[Consigne] Recopiez mot pour mot le passage du texte sur la Shari’a et le droit français compris entre « Les normes financières » et « aux différends contractuels. », bornes incluses.

[Texte fourni]
L’AAOIF s’est attelé de dégager une normativité générale des règles de la Shari’a. La codification apportée par cette organisation peut à terme réaliser une harmonisation et une systématisation des principes charaïques, au même titre que les principes d’UNIDROIT qui a permis la simplification et l’applicabilité des principes de la lex mercatoria.
Les normes financières de la Shari’a synthétisées par l’AAOIFI peuvent faire l’objet d’une incorporation dans les contrats par référence contractuelle . Les parties peuvent convenir d’entendre l’application de la Shari’a suivant cette codification de l’AAOIF. Les juges et les arbitres peuvent également y prendre référence pour trancher des litiges.
Les Shari’a board joue également un rôle important dans l’établissement de cette norme charaïque. Leur décision en matière de conformité à la Shari’a des produits financiers facilite la compréhension et l’application de la Shari’a. Elles constituent des précédents qui peuvent être appliqués aux différends contractuels.

§3 : La Shari’a et l’ordre public français

Le droit positif français et e règlement Rome I prévoit que les lois choisies par les parties sont celles à appliquer. Mais il ne faut pas que ces lois portent atteinte à l’ordre public du pays dans lequel l’exécution d’un jugement étranger ou d’une sentence arbitrale sont demandés. Les lois de police sont impératives pour la sauvegarde des intérêts publics.
Les parties ne peuvent écarter les lois de police. Le règlement institue cette prépondérance des lois de police en son article 9. A priori, il n’existe aucune contrariété entre les lois de police française et les principes financiers de la Shari’a. Mais en cas de conflit, seule la règle contraire à l’ordre public français sera paralysée .

[Extraits des données]

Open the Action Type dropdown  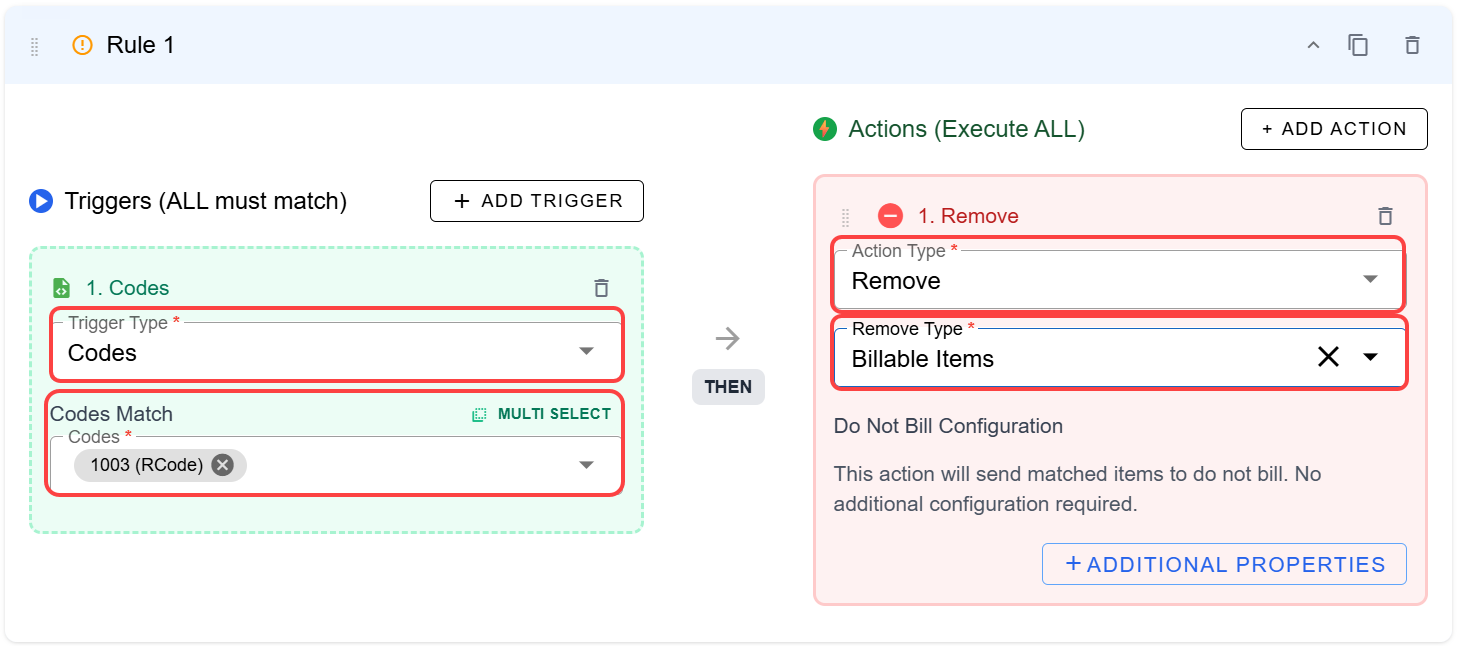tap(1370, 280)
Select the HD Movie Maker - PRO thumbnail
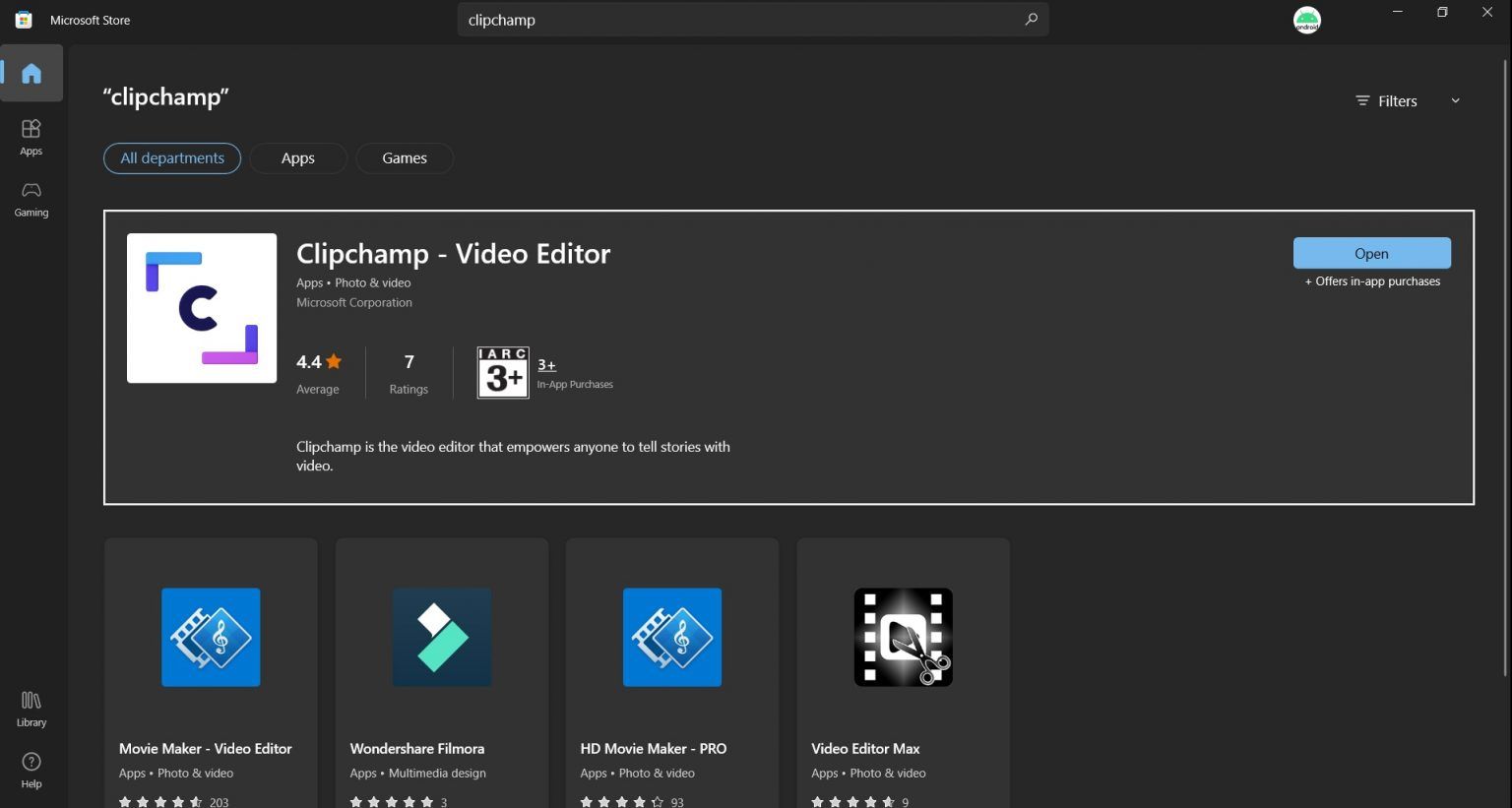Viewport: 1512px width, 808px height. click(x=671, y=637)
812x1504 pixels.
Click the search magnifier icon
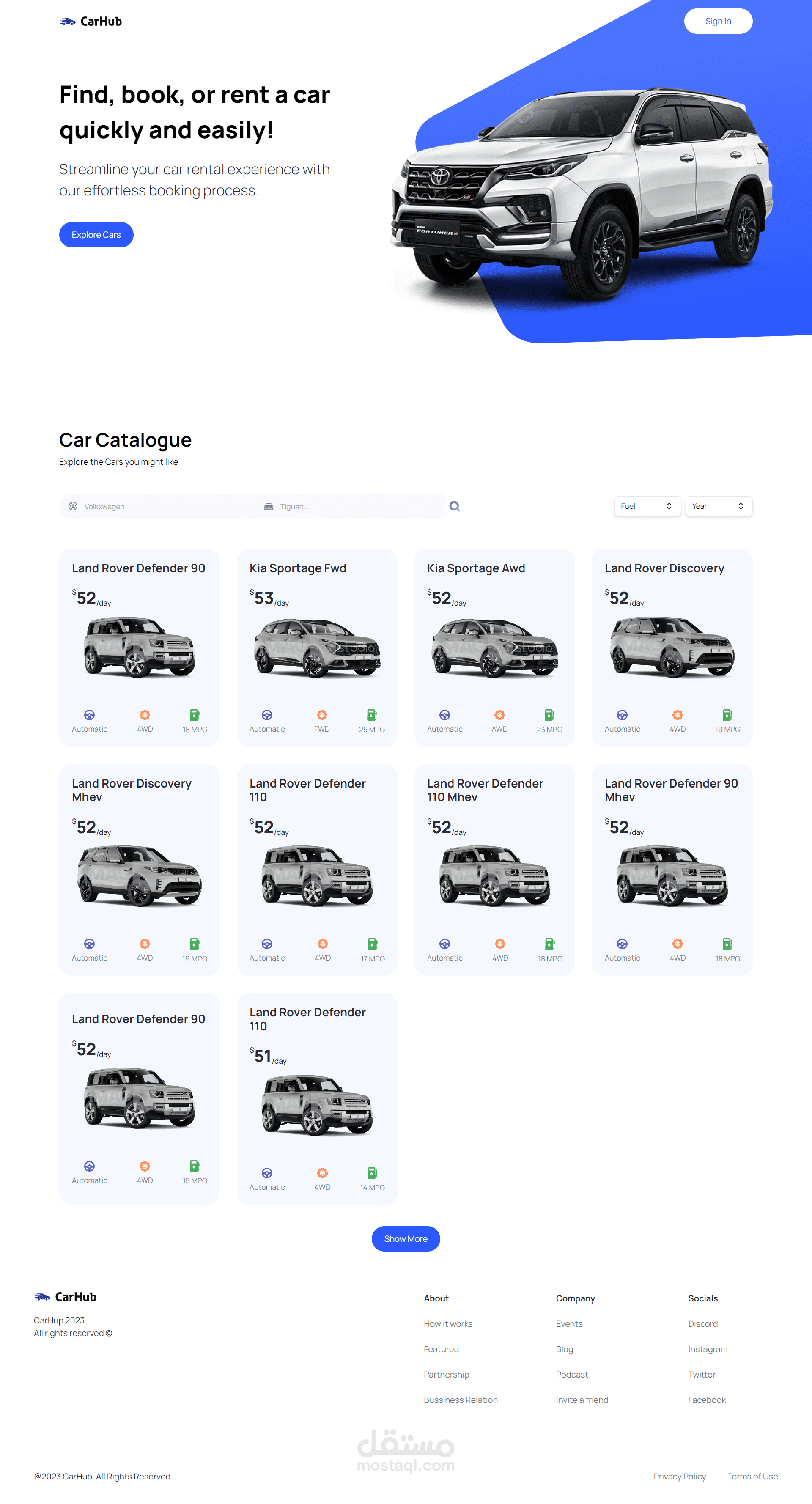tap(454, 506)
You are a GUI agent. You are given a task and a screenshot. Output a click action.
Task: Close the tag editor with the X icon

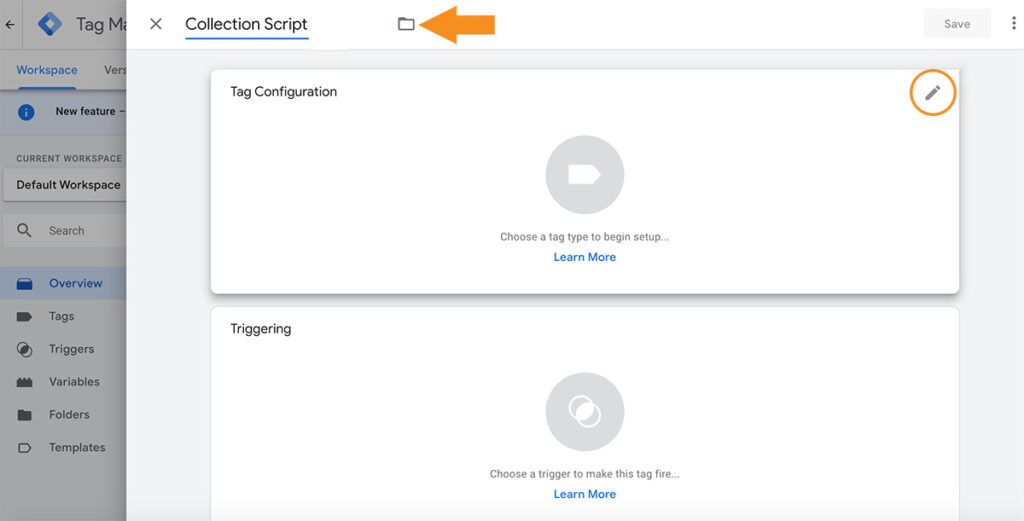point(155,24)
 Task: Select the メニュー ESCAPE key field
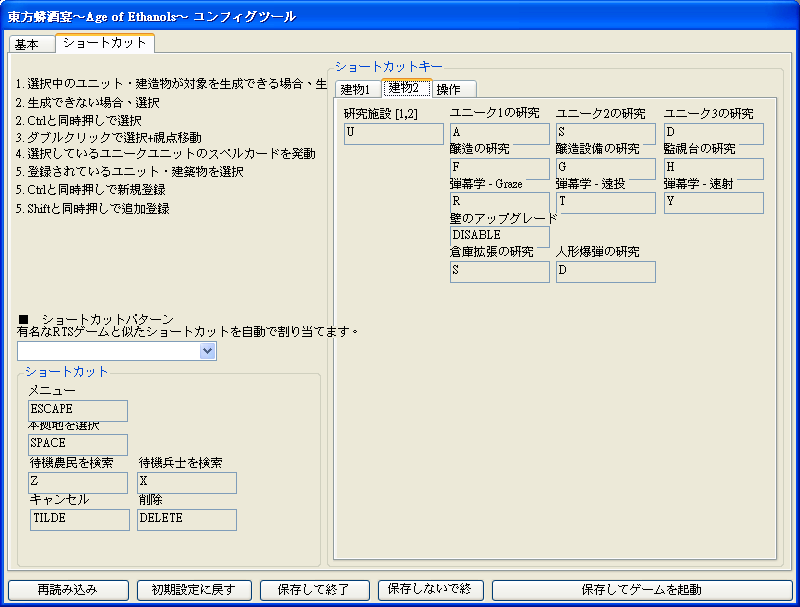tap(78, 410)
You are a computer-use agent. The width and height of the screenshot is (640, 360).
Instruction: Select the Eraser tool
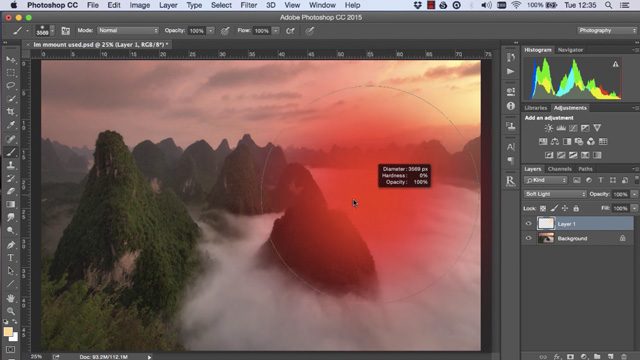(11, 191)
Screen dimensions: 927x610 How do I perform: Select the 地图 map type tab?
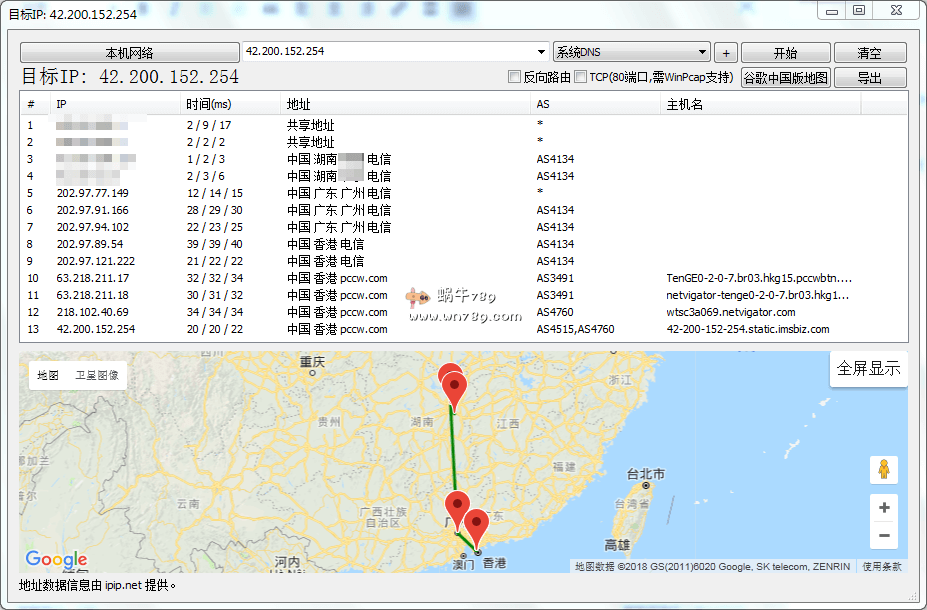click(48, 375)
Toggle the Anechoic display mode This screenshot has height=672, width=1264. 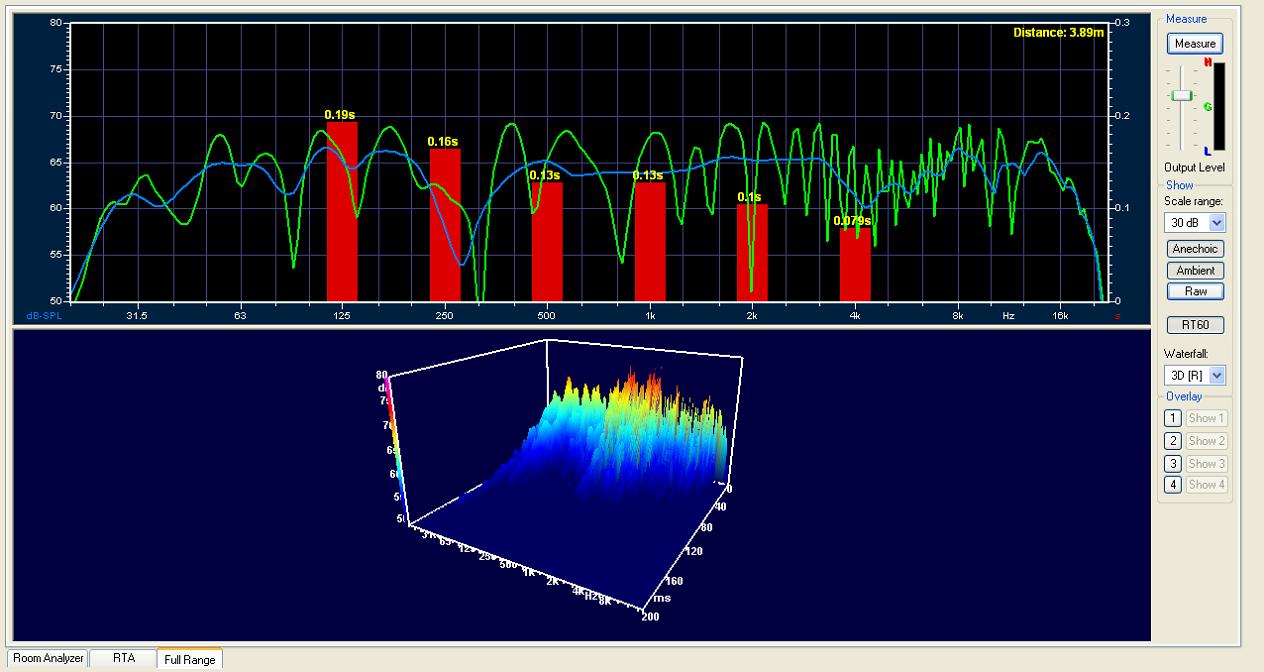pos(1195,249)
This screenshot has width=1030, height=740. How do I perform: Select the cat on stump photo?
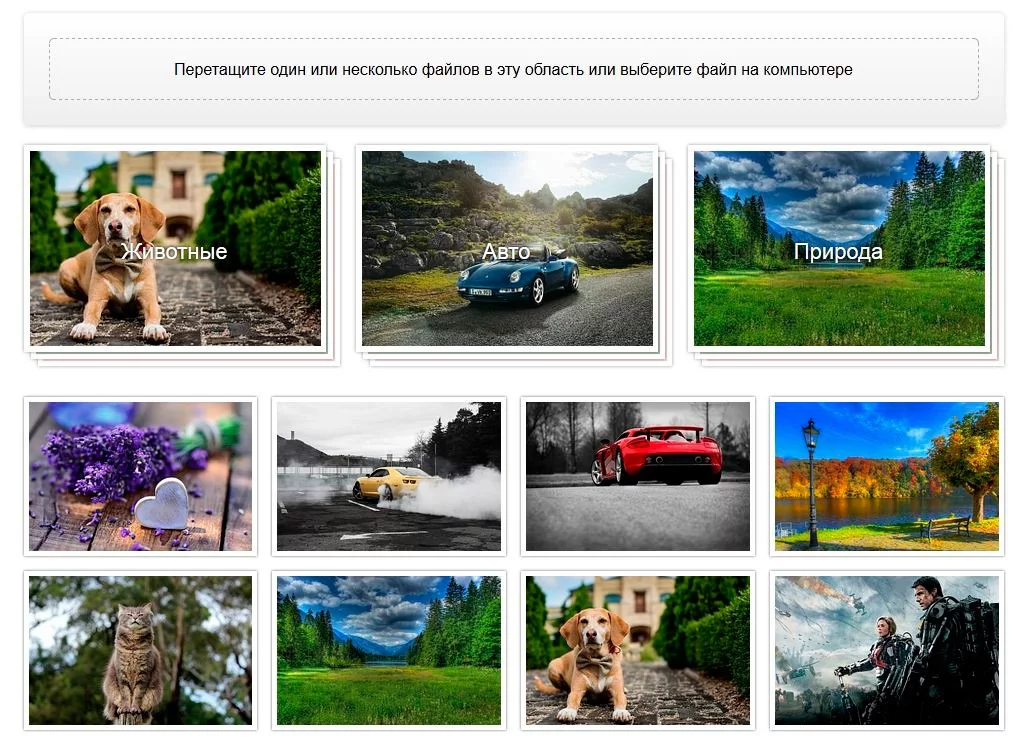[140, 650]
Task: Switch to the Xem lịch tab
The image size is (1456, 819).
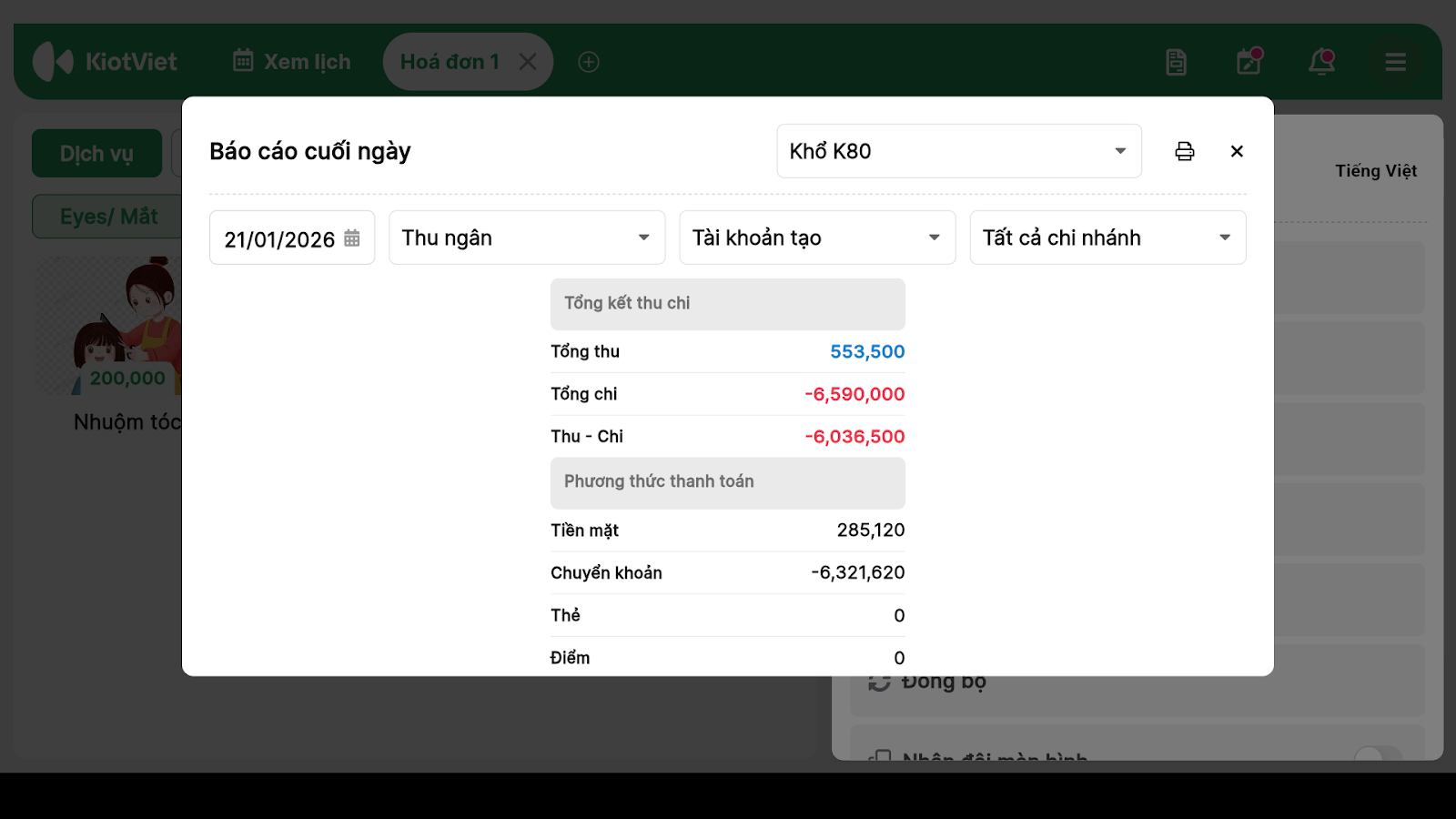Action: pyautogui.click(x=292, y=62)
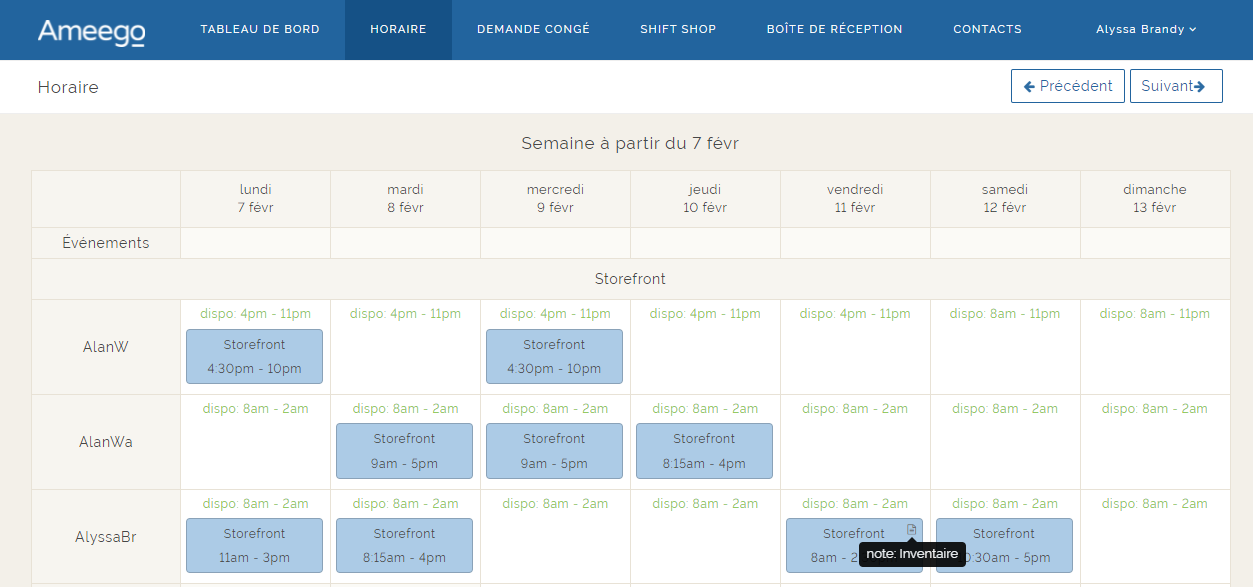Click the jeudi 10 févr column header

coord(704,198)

[Réponse]
Les normes financières de la Shari’a synthétisées par l’AAOIFI peuvent faire l’objet d’une incorporation dans les contrats par référence contractuelle . Les parties peuvent convenir d’entendre l’application de la Shari’a suivant cette codification de l’AAOIF. Les juges et les arbitres peuvent également y prendre référence pour trancher des litiges.
Les Shari’a board joue également un rôle important dans l’établissement de cette norme charaïque. Leur décision en matière de conformité à la Shari’a des produits financiers facilite la compréhension et l’application de la Shari’a. Elles constituent des précédents qui peuvent être appliqués aux différends contractuels.